| Passage shown |
If you are reading this article, then prepare to be underwhelmed by the lack of any climatic revelation. Contrary to the slight implication that the answer to my question might possibly be a no – and I apologise for posing the question in question, as a question – teachers are most definitely overworked and my question was most definitely rhetorical. 

The charity Education Support (ESP) recorded a record-breaking 82% of teachers describing themselves as stressed in March of this year. This figure makes sense if we also consider retention levels within the teaching profession in that almost a third of teachers leave the classroom within five years of qualifying.

Teaching is a 9-5 job. Unless of course you are able to fit in hours of teaching, planning, curriculum designing, managing behaviour, marking, reading, assessing, data tracking and logging, training, learning, emailing and mentoring between the hours of 9-5 then I applaud you and please share your secrets?

But for the rest of us mere mortals, teaching is a full time job with imposed overtime slots.

| Data excerpts |
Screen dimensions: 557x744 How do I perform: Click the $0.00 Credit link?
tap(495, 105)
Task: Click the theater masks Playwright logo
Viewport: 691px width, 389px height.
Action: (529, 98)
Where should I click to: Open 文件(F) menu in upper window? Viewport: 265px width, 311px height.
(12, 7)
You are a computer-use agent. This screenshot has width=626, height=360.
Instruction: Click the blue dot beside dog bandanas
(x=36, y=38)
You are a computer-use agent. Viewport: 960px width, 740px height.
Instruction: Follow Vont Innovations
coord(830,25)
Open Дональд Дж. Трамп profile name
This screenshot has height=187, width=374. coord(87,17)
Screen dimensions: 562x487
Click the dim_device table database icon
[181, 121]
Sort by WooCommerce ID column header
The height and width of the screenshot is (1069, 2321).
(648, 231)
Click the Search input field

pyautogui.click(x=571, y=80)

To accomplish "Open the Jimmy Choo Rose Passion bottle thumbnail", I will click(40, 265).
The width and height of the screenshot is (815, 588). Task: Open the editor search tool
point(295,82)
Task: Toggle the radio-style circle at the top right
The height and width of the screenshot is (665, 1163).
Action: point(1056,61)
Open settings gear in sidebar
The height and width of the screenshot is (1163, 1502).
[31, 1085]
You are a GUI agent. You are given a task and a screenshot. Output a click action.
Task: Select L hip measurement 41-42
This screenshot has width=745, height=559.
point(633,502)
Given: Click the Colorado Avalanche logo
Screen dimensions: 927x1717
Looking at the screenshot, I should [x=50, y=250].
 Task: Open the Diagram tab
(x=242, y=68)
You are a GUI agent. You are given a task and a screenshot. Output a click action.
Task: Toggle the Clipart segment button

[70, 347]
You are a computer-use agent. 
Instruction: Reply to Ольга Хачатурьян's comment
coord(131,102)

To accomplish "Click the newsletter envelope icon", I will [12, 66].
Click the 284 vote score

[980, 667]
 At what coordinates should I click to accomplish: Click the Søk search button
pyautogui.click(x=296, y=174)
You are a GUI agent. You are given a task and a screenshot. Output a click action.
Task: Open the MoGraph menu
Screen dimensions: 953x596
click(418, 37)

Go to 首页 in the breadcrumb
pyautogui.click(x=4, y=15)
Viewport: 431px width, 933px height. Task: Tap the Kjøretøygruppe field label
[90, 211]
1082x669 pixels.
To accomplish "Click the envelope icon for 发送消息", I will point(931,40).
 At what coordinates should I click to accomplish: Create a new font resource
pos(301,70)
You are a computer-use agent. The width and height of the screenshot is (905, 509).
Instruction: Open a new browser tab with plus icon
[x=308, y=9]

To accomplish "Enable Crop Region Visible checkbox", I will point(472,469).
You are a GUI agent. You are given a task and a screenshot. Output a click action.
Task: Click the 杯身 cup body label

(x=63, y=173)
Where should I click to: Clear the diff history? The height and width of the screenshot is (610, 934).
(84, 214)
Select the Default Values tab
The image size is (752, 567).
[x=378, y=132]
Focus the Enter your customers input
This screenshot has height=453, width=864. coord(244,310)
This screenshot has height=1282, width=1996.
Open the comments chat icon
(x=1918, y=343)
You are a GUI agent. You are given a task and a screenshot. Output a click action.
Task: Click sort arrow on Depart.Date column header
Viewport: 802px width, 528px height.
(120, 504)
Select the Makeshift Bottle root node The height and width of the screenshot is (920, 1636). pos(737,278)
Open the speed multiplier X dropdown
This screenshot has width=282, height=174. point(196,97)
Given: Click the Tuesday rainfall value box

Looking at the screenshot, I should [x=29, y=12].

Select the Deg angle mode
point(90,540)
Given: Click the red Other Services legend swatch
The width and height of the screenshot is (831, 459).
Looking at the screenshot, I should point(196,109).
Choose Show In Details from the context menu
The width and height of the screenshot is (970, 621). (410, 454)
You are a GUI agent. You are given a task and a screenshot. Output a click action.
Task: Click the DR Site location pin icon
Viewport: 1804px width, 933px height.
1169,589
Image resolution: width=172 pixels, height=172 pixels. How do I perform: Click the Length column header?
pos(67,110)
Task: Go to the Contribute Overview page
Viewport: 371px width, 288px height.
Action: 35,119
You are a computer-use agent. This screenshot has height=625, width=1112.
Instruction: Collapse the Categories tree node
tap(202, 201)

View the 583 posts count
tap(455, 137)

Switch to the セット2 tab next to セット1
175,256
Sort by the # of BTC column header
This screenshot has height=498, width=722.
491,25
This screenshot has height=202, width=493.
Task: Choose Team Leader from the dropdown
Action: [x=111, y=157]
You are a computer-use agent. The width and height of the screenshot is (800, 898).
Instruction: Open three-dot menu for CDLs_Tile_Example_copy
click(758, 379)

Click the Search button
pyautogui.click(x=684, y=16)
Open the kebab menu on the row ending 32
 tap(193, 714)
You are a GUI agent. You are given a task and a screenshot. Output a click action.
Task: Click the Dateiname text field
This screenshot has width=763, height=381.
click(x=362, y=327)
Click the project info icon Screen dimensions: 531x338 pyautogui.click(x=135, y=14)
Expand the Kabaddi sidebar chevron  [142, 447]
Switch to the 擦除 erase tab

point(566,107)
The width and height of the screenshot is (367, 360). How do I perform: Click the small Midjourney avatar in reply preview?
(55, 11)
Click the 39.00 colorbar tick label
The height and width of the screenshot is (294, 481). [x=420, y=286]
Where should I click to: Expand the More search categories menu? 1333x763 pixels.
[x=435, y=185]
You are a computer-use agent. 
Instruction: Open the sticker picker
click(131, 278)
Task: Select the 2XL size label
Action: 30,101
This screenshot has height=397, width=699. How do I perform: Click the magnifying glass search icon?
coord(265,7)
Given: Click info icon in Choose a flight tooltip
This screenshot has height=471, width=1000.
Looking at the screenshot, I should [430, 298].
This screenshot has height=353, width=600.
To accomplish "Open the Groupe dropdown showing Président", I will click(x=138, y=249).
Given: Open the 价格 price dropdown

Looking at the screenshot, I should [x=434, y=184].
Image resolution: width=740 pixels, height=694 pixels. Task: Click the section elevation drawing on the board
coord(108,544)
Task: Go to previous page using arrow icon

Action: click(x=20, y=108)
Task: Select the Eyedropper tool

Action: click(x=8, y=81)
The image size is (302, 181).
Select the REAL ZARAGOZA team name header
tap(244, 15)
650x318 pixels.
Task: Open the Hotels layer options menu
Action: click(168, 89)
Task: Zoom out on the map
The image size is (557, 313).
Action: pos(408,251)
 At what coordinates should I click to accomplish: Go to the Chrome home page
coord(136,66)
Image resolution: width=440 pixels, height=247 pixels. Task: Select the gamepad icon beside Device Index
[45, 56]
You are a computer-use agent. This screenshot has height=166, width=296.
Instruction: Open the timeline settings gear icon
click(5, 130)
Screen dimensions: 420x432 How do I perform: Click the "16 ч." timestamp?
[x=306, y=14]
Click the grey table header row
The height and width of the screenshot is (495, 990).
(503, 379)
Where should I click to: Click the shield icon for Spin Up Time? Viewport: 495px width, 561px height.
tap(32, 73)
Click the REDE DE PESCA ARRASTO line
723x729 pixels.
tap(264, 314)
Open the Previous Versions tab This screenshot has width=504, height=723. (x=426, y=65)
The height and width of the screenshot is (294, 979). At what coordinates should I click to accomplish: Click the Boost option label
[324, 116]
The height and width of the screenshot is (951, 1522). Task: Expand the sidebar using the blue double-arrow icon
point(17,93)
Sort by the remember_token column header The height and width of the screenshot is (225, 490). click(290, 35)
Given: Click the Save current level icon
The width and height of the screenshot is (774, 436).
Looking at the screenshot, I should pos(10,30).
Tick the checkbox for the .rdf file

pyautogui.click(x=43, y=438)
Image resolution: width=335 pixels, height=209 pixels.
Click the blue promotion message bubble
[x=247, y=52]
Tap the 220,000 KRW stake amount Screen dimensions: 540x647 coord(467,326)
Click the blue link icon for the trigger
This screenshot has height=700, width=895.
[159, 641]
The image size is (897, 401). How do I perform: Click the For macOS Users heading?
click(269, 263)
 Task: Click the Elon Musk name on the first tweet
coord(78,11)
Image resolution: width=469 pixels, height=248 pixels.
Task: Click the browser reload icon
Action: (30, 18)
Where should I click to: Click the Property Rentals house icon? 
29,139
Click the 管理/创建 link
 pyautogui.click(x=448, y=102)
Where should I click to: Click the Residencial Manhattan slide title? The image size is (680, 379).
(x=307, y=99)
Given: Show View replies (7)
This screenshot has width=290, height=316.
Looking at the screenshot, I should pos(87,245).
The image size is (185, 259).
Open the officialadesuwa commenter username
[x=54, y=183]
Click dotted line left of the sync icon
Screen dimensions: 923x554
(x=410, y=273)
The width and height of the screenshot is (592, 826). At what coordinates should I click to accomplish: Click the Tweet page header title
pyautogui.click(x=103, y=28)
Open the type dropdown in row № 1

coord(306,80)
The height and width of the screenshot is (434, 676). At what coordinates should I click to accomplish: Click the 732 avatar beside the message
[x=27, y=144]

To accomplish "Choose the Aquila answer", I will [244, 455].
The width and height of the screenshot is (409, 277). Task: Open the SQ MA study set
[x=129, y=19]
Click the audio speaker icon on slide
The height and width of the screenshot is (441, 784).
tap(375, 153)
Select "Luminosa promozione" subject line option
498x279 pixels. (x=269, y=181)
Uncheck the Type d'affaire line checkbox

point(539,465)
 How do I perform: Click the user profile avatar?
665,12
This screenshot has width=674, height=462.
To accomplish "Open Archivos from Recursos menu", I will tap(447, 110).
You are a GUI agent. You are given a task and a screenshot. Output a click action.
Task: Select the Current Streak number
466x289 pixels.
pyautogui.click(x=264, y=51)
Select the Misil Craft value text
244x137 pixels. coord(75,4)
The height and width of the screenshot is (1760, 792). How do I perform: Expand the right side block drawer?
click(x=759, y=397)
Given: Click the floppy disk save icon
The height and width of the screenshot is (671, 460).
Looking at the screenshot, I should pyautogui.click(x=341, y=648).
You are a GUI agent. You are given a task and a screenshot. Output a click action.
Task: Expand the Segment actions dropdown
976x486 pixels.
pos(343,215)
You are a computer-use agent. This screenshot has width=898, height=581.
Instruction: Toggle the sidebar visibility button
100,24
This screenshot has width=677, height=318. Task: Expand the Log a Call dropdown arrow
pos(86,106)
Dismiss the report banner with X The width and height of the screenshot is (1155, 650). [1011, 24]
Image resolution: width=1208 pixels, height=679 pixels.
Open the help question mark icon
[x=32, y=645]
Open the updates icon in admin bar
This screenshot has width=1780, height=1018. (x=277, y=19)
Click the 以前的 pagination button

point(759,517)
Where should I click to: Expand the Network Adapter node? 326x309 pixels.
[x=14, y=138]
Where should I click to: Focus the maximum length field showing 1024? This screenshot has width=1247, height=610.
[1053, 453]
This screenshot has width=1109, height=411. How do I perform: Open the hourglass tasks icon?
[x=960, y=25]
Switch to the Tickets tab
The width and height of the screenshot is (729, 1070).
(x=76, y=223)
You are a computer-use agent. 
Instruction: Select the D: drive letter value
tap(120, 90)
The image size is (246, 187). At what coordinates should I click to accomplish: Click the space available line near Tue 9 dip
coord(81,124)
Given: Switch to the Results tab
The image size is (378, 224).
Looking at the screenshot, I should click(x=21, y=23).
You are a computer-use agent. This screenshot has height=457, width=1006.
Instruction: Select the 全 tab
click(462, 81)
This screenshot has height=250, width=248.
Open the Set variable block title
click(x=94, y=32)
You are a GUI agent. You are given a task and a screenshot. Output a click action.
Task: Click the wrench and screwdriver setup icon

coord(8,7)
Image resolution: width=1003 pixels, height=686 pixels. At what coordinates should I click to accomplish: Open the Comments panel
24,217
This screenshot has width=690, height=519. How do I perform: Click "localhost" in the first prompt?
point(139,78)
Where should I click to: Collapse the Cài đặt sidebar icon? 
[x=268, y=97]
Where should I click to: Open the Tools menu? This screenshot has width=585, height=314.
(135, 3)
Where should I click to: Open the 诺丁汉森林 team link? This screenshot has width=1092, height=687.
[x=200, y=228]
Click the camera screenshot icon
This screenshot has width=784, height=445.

| List of tasks |
1/ In the teacher workload article, list the activities named after "assessing" in the sentence about fitting hours in between 9-5.
2/ Set down, word for word, the part of the teacher workload article that opens with the words containing "The charity Education" and closes with "share your secrets?".
3/ According to the teacher workload article, what share of teachers did Education Support record as describing themselves as stressed in March?

| Results by task |
1/ data tracking and logging, training, learning, emailing, mentoring

2/
The charity Education Support (ESP) recorded a record-breaking 82% of teachers describing themselves as stressed in March of this year. This figure makes sense if we also consider retention levels within the teaching profession in that almost a third of teachers leave the classroom within five years of qualifying.

Teaching is a 9-5 job. Unless of course you are able to fit in hours of teaching, planning, curriculum designing, managing behaviour, marking, reading, assessing, data tracking and logging, training, learning, emailing and mentoring between the hours of 9-5 then I applaud you and please share your secrets?

3/ 82%